Rye Silverman follows the jokers, the smokers, and the midnight toker’s for a ride on the Pineapple Express .
Pineapple Express trades the sex obsessed teenagers of Superbad for a pair of twentysomethings who have married Mary Jane. Seth Rogen, who cowrote both films with Evan Goldberg, plays Dale, a burned out process server who accidentally witnesses a drug kingpin committing murder, and leaves a roach at the scene of the crime which allows said kingpin to track Dale down via his dealer, Saul, played by James Franco. Dale and Saul go on the run. This pretty much sums up the “plot” aspect of the movie.

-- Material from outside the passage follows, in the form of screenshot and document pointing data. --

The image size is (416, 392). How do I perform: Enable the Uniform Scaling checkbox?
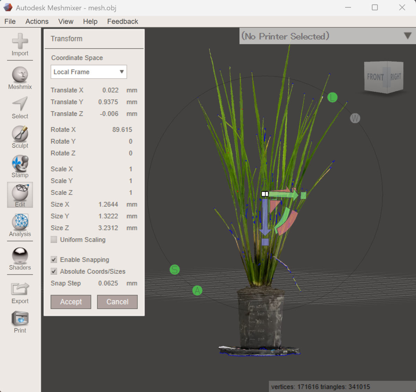click(x=54, y=240)
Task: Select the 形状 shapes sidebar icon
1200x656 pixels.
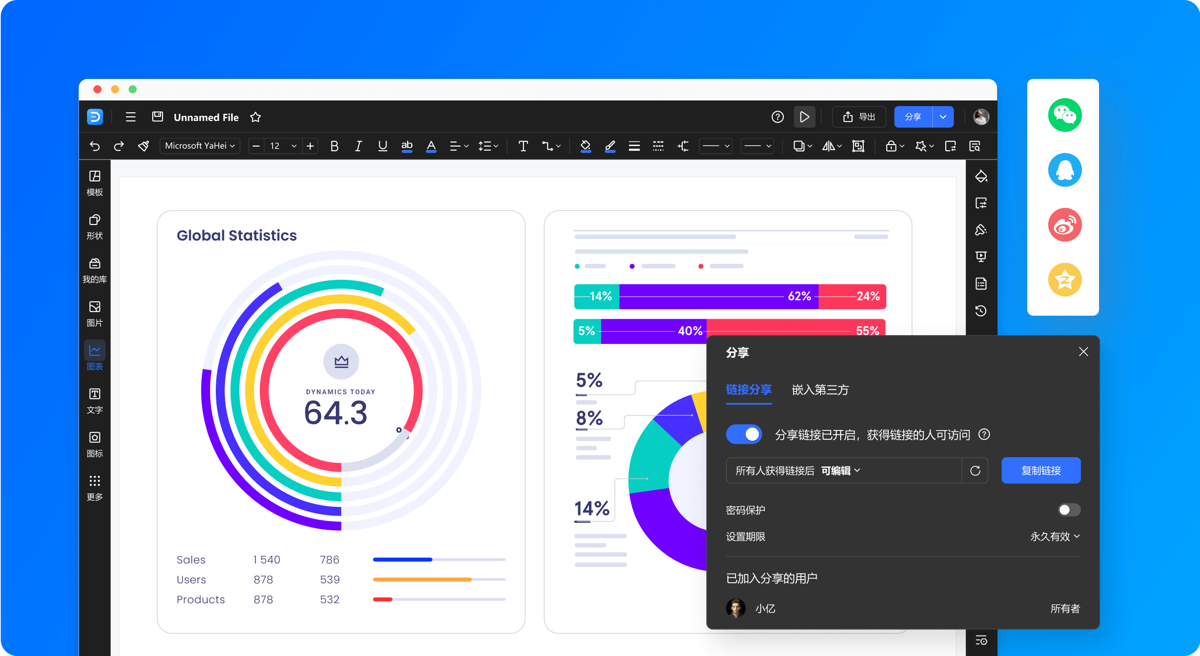Action: point(95,227)
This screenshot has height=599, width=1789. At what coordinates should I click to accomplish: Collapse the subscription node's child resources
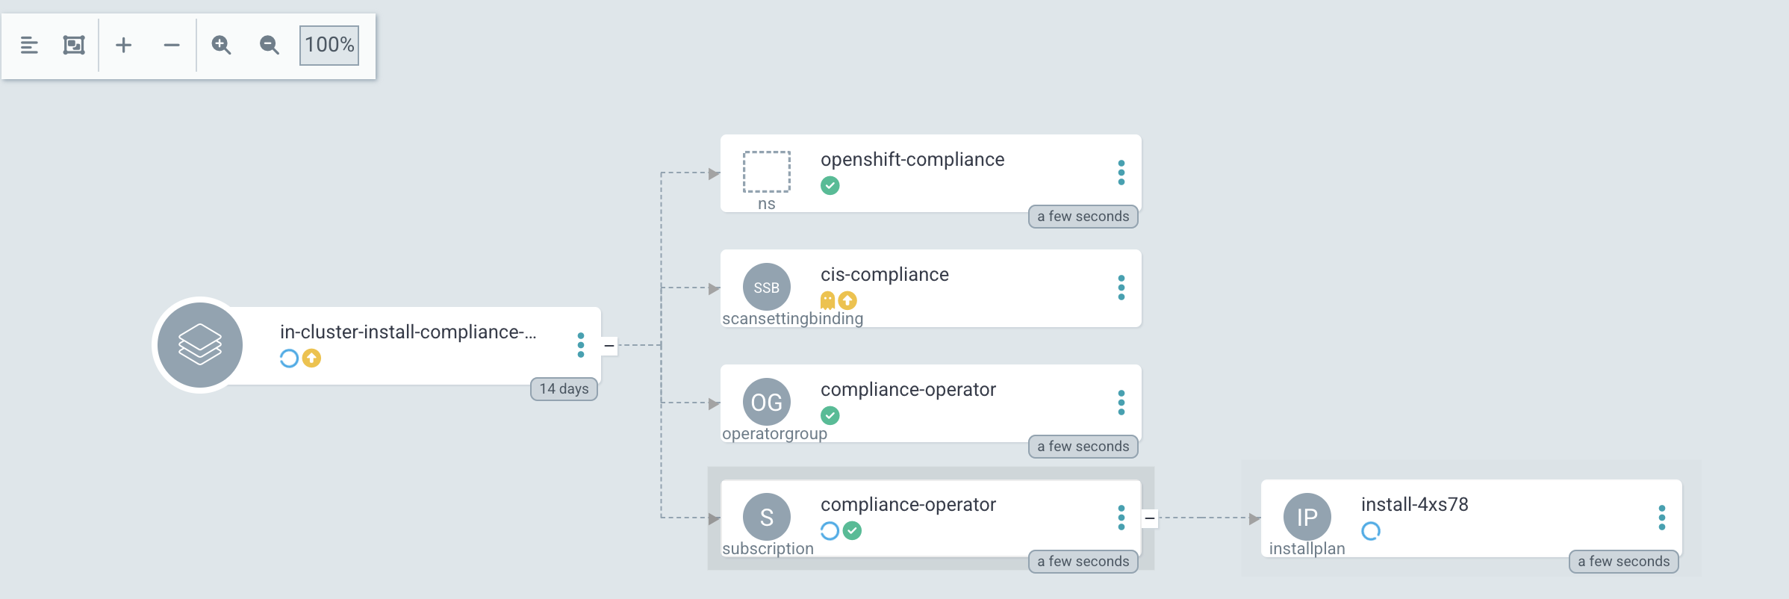[1150, 518]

But this is not a bad thing. While the movie does build towards a more than fairly suspenseful climax, the focus is never truly on what is happening but rather how it is happening. It is packed full of physical comedy, over the top emotional revelations, and plenty of pot smoke. While the Apatow obligatory sex jokes are still around, they don’t dominate the script this time around, pushed aside by marijuana and even more so the other Apatow mainstay: male camaraderie.
With the term “Bromance” becoming more and more popular, movies like Pineapple Express seem to have no better description than “Bromantic Comedy,” a movie in which any romantic subplot is inconsequential compared to the importance of the relationship between the heterosexual male leads. It takes the buddy movie concept to a whole new level.
It is because the Bromantic chemistry between Rogen and Franco works that the movie itself works. Express has a built in audience of stoners due to its marquee nature as a “pot movie,” but it was still enjoyable to this non pot head because of clever dialogue, physical gags that don’t rely on the simple gross out factor, a phenomenal supporting cast (including a fantastic cameo from Ed Begley Jr. ) and just a general air of having a good time, as smoke filled as that air is.